Sunday, 9 February 2025

The Pearl Button Girl

Annie Murray

THE city of Birmingham may not now be much-loved saga writer Annie Murray’s home territory but its people, its streets and its fascinating past have become an integral part of both her life and her writing.

It’s nearly 30 years since Murray (pictured below) captured readers’ hearts with Birmingham Rose, her first Birmingham-based novel, and now she’s back with The Pearl Button Girl, the first of a gritty new Children of Birmingham series which opens in 1851 and follows the trials and triumphs of the Fletcher family.

Working at a pearl button factory, Ada Fletcher – eldest child of Richie and May Fletcher – is doing her best to make ends meet in trying times. When tragedy strikes and her four younger siblings, Elsie, Dora, John, and Mabs, are taken to a workhouse orphanage, Ada is saved from a similar fate by neighbour Sarah Connell.

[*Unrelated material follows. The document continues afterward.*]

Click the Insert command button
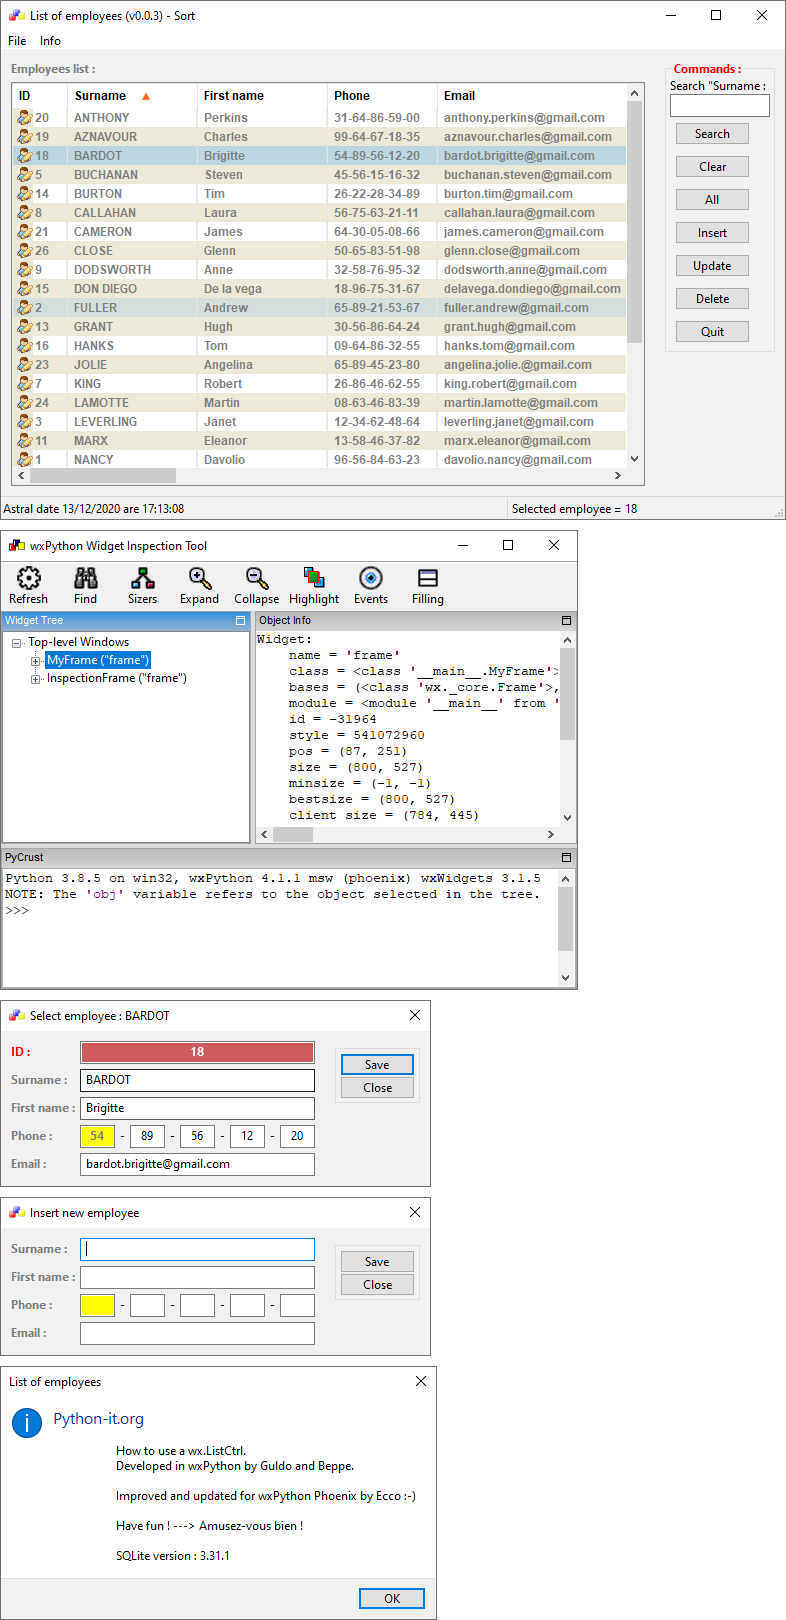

But the roof over Ada’s head doesn’t come without a price... the Connells have too many children, not enough money, and Sarah’s reliance on drink means that it isn’t long before Ada needs to escape, and she decides to strike out on her own.

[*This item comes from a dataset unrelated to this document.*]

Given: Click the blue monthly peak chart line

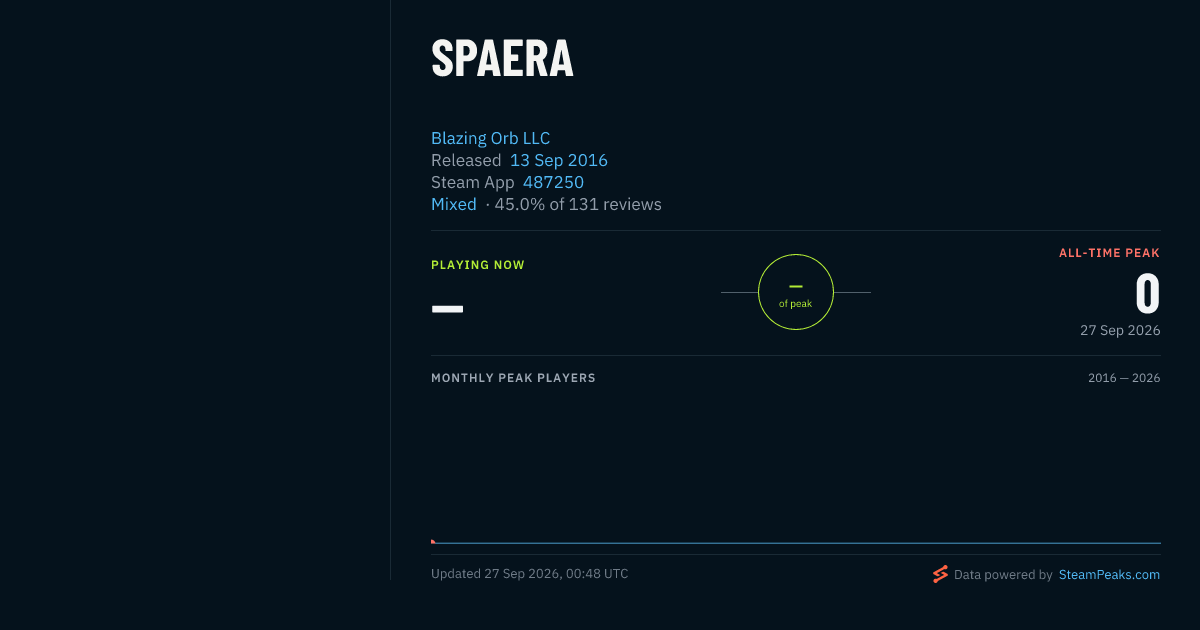Looking at the screenshot, I should click(796, 543).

Taking her chances in the teeming industrial city, Ada is determined to be more than just a factory girl. But as well as her quest for work, Ada is desperate to reunite with her sisters and brother and embarks on a journey to track them down.

But will she be able to find her long-lost family as well as a home and life to call her own?

Murray, whose home was in Birmingham when she began her writing career, invests hours of local research and her own powerful gift of imagination into her action-packed, family-based stories, and her genuine affection for the city and its people always shines through in her powerfully authentic sagas. 

And this hard-hitting and yet warm-hearted new series packs in all those ingredients – close family bonds, romance, drama, human emotions and the struggles and uncertainties of life amidst the hardships of an industrial city – which make her stories such a treat for all saga fans.